Title: The Devil's Paintbox
Author: Victoria McKernan
Starred Reviews: SLJ, PW
Aiden,15, and Maddy, 13, are the last survivors of a community in the plains of Kansas in the summer of 1866. They are literally scraping mud to keep the hunger at bay when Jefferson T. Jackson, a wagon train leader and recruiter for a logging camp, runs into the two kids. Impressed by their pluck and more compassionate than he looks, he agrees to take the kids with him and "sell" Aiden to the Oregon logging camp. It is a rough trip out to Oregon but the people in this wagon train are all people like the two kids who have little or nothing to lose. The journey gives good insight into the lives of these people who settled the west and as their lives intersected with the Native Americans already living there, we see the clash of cultures and resources that resulted. Aiden ends up befriending a boy his age, Tupic, who belongs to the Nez Perce tribe. After the Indians save Aiden's life, he is later forced to help Tupic to save his own tribe from the scourge of Smallpox. Not all the characters make it to Oregon and so the costs of the trip are made clear. I enjoyed this book very much. It really gives you the sense of what it was like going across the country right after the civil war. McKernan does not romanticize the story in any way although there is love and humanity in the book but it is hard to come by. I never knew that the smallpox vaccine was purposely kept from the Indians although the author makes it very clear that at no time were infected blankets purposely given to the Indians, something that was rumored.... This book is written quite well, researched well and holds up as an interesting read. It is one of the best historical fiction books written for teens in a long time. After it ended , I really missed the characters. The author just brings you into this world.
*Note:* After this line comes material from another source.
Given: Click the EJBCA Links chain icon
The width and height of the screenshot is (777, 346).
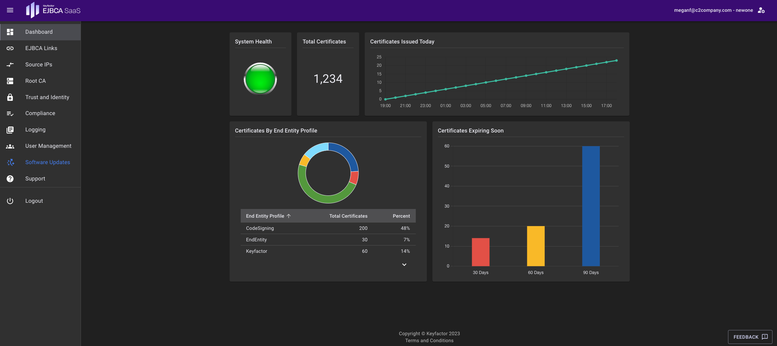Looking at the screenshot, I should 10,48.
I don't know that it will win the Printz but it is a book well worth reading and having in the YA collections.
Susan Rappaport, Rutherford Public Library


Margo said...

I very much agree with you. I don't normally read historical fiction but I found this story very engrossing.

DogEar said...

I also found this to be an exceptional historical fiction for teens. I usually shy away from the genre but your review led me to this one. I would be surprised and disappointed if it didn't have a Printz sticker on it come 2010.